A sulfur-assisted strategy to decorate MWCNTs with highly dispersed Pt nanoparticles for counter electrode in dye-sensitized solar cells

Abstract

A novel strategy was introduced to prepare hybrid nanomaterials of platinum nanoparticles and multi-walled carbon nanotubes (Pt–MWCNTs). A thin layer of sulfur on MWCNTs could absorb and bind the Pt precursors from solution on the MWCNTs’ surface and also restrict their particle growth during reduction which resulted in ultrafine dispersions of metal nanocrystallites due to the strong affinity of sulfur for noble metals.

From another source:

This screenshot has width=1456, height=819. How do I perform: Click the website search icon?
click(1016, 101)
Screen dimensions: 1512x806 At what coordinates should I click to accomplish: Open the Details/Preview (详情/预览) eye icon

The composite material was applied as the counter electrode (Pt–MWCNTs CE) for dye-sensitized solar cells (DSCs) and the fill factor (FF) and power-conversion efficiency (η) of the DSC with Pt–MWCNTs CE were 0.63 and 7.69%, respectively. The corresponding values of the DSC with bare Pt CE were 0.55 and 6.31%. The morphology and elemental composition of Pt–MWCNTs were characterized by scanning electron microscopy (SEM) and energy dispersive spectroscopy (EDS). The dispersion and attachment of Pt nanoparticles on the surface of MWCNTs were observed by transmission electron microscopy (TEM). Electrochemical impedance spectra (EIS), Tafel polarization measurement and cyclic voltammetry (CV) were performed to characterize the catalytic activities of this hybrid CE.